___ Records shown ___
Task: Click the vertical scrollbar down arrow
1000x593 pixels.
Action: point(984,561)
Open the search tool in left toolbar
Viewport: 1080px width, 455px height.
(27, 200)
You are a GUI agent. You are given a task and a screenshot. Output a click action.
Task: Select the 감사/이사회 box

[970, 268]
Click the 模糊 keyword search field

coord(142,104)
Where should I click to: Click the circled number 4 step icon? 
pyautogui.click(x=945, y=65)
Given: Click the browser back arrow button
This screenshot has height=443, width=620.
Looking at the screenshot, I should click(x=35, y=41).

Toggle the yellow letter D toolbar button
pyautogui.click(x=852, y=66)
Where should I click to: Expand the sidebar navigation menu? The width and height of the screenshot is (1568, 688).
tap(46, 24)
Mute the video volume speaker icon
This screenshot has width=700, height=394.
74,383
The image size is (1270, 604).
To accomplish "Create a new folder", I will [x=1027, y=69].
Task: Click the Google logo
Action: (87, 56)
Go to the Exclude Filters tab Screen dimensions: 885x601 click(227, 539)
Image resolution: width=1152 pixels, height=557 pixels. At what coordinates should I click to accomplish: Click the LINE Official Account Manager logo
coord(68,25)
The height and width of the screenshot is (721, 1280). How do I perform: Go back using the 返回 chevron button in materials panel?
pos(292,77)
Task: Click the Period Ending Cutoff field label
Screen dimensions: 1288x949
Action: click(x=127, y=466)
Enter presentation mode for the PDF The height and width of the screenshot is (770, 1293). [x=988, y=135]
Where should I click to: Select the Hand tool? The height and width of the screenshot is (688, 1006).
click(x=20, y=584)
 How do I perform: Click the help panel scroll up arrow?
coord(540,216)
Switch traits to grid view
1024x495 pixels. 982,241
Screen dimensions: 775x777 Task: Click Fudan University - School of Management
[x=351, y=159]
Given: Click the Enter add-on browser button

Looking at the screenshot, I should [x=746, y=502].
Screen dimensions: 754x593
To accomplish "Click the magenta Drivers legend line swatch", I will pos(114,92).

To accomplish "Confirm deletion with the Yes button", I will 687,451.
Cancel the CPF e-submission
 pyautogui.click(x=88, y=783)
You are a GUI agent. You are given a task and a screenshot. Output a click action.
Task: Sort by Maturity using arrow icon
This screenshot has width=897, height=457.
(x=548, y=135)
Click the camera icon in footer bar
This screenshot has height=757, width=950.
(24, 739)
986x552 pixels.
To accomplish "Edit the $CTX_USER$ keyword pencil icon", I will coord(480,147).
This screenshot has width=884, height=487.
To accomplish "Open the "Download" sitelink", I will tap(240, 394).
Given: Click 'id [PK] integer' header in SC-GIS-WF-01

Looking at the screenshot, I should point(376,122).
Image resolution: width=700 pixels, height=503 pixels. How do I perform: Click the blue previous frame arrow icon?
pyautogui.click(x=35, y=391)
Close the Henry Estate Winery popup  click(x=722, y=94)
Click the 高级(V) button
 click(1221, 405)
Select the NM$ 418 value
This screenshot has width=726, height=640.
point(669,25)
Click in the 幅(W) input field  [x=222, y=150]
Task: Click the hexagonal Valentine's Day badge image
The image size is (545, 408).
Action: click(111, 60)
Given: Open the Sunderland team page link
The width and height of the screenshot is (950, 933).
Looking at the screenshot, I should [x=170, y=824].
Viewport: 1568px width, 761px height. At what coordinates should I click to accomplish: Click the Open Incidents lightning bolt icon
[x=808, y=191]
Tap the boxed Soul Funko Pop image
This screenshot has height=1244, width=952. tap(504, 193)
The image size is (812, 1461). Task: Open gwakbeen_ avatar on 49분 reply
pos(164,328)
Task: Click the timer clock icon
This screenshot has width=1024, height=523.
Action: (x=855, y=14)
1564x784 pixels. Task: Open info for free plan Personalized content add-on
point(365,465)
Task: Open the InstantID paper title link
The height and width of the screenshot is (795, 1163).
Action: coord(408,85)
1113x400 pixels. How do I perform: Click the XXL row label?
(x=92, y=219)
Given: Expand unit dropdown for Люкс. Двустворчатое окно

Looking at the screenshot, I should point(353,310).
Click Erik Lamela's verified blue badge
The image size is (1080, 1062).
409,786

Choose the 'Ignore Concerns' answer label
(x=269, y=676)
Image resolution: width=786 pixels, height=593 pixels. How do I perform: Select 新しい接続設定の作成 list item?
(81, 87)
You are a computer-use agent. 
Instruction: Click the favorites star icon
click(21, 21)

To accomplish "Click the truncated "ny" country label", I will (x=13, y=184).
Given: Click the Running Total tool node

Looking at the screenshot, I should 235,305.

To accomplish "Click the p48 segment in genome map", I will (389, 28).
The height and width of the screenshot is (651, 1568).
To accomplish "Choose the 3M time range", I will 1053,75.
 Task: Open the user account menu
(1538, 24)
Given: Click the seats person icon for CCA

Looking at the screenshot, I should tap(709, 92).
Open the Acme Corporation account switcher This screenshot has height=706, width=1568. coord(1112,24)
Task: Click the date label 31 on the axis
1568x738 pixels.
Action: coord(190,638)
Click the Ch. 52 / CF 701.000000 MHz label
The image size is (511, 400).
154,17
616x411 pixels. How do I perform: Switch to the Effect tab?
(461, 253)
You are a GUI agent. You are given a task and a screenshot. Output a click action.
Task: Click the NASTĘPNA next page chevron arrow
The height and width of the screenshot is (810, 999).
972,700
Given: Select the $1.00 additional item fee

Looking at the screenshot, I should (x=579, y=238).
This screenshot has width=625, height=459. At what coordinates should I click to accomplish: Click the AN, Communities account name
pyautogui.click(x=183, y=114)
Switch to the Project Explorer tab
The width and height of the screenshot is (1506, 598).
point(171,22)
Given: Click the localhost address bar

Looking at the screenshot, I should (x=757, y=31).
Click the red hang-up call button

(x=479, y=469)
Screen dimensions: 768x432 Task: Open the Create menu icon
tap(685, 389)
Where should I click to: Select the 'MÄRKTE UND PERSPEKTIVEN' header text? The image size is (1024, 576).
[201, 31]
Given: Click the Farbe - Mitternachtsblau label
___
## Assignment
Every record must be set down again exactly.

## Result for this task
Task: Click the vertical scrollbar down arrow
1000x593 pixels.
Action: point(984,561)
Open the search tool in left toolbar
Viewport: 1080px width, 455px height.
(27, 200)
You are a GUI agent. You are given a task and a screenshot. Output a click action.
Task: Select the 감사/이사회 box

[970, 268]
Click the 模糊 keyword search field

coord(142,104)
Where should I click to: Click the circled number 4 step icon? 
pyautogui.click(x=945, y=65)
Given: Click the browser back arrow button
This screenshot has height=443, width=620.
Looking at the screenshot, I should click(x=35, y=41).

Toggle the yellow letter D toolbar button
pyautogui.click(x=852, y=66)
Where should I click to: Expand the sidebar navigation menu? The width and height of the screenshot is (1568, 688).
tap(46, 24)
Mute the video volume speaker icon
This screenshot has width=700, height=394.
74,383
The image size is (1270, 604).
To accomplish "Create a new folder", I will [x=1027, y=69].
Task: Click the Google logo
Action: (87, 56)
Go to the Exclude Filters tab Screen dimensions: 885x601 click(227, 539)
Image resolution: width=1152 pixels, height=557 pixels. At what coordinates should I click to accomplish: Click the LINE Official Account Manager logo
coord(68,25)
The height and width of the screenshot is (721, 1280). How do I perform: Go back using the 返回 chevron button in materials panel?
pos(292,77)
Task: Click the Period Ending Cutoff field label
Screen dimensions: 1288x949
Action: click(x=127, y=466)
Enter presentation mode for the PDF The height and width of the screenshot is (770, 1293). [x=988, y=135]
Where should I click to: Select the Hand tool? The height and width of the screenshot is (688, 1006).
click(x=20, y=584)
 How do I perform: Click the help panel scroll up arrow?
coord(540,216)
Switch traits to grid view
1024x495 pixels. 982,241
Screen dimensions: 775x777 Task: Click Fudan University - School of Management
[x=351, y=159]
Given: Click the Enter add-on browser button

Looking at the screenshot, I should [x=746, y=502].
Screen dimensions: 754x593
To accomplish "Click the magenta Drivers legend line swatch", I will pos(114,92).

To accomplish "Confirm deletion with the Yes button", I will 687,451.
Cancel the CPF e-submission
 pyautogui.click(x=88, y=783)
You are a GUI agent. You are given a task and a screenshot. Output a click action.
Task: Sort by Maturity using arrow icon
This screenshot has width=897, height=457.
(x=548, y=135)
Click the camera icon in footer bar
This screenshot has height=757, width=950.
(24, 739)
986x552 pixels.
To accomplish "Edit the $CTX_USER$ keyword pencil icon", I will coord(480,147).
This screenshot has width=884, height=487.
To accomplish "Open the "Download" sitelink", I will tap(240, 394).
Given: Click 'id [PK] integer' header in SC-GIS-WF-01

Looking at the screenshot, I should point(376,122).
Image resolution: width=700 pixels, height=503 pixels. How do I perform: Click the blue previous frame arrow icon?
pyautogui.click(x=35, y=391)
Close the Henry Estate Winery popup  click(x=722, y=94)
Click the 高级(V) button
 click(1221, 405)
Select the NM$ 418 value
This screenshot has width=726, height=640.
point(669,25)
Click in the 幅(W) input field  [x=222, y=150]
Task: Click the hexagonal Valentine's Day badge image
The image size is (545, 408).
Action: click(111, 60)
Given: Open the Sunderland team page link
The width and height of the screenshot is (950, 933).
Looking at the screenshot, I should [x=170, y=824].
Viewport: 1568px width, 761px height. At what coordinates should I click to accomplish: Click the Open Incidents lightning bolt icon
[x=808, y=191]
Tap the boxed Soul Funko Pop image
This screenshot has height=1244, width=952. tap(504, 193)
The image size is (812, 1461). Task: Open gwakbeen_ avatar on 49분 reply
pos(164,328)
Task: Click the timer clock icon
This screenshot has width=1024, height=523.
Action: (x=855, y=14)
1564x784 pixels. Task: Open info for free plan Personalized content add-on
point(365,465)
Task: Open the InstantID paper title link
The height and width of the screenshot is (795, 1163).
Action: coord(408,85)
1113x400 pixels. How do I perform: Click the XXL row label?
(x=92, y=219)
Given: Expand unit dropdown for Люкс. Двустворчатое окно

Looking at the screenshot, I should point(353,310).
Click Erik Lamela's verified blue badge
The image size is (1080, 1062).
409,786

Choose the 'Ignore Concerns' answer label
(x=269, y=676)
Image resolution: width=786 pixels, height=593 pixels. How do I perform: Select 新しい接続設定の作成 list item?
(81, 87)
You are a computer-use agent. 
Instruction: Click the favorites star icon
click(21, 21)

To accomplish "Click the truncated "ny" country label", I will (x=13, y=184).
Given: Click the Running Total tool node

Looking at the screenshot, I should 235,305.

To accomplish "Click the p48 segment in genome map", I will (389, 28).
The height and width of the screenshot is (651, 1568).
To accomplish "Choose the 3M time range", I will 1053,75.
 Task: Open the user account menu
(1538, 24)
Given: Click the seats person icon for CCA

Looking at the screenshot, I should tap(709, 92).
Open the Acme Corporation account switcher This screenshot has height=706, width=1568. coord(1112,24)
Task: Click the date label 31 on the axis
1568x738 pixels.
Action: coord(190,638)
Click the Ch. 52 / CF 701.000000 MHz label
The image size is (511, 400).
154,17
616x411 pixels. How do I perform: Switch to the Effect tab?
(461, 253)
You are a GUI agent. You are given a task and a screenshot. Output a click action.
Task: Click the NASTĘPNA next page chevron arrow
The height and width of the screenshot is (810, 999).
972,700
Given: Select the $1.00 additional item fee

Looking at the screenshot, I should (x=579, y=238).
This screenshot has width=625, height=459. At what coordinates should I click to accomplish: Click the AN, Communities account name
pyautogui.click(x=183, y=114)
Switch to the Project Explorer tab
The width and height of the screenshot is (1506, 598).
point(171,22)
Given: Click the localhost address bar

Looking at the screenshot, I should (x=757, y=31).
Click the red hang-up call button

(x=479, y=469)
Screen dimensions: 768x432 Task: Open the Create menu icon
tap(685, 389)
Where should I click to: Select the 'MÄRKTE UND PERSPEKTIVEN' header text? The image size is (1024, 576).
[201, 31]
Given: Click the Farbe - Mitternachtsblau label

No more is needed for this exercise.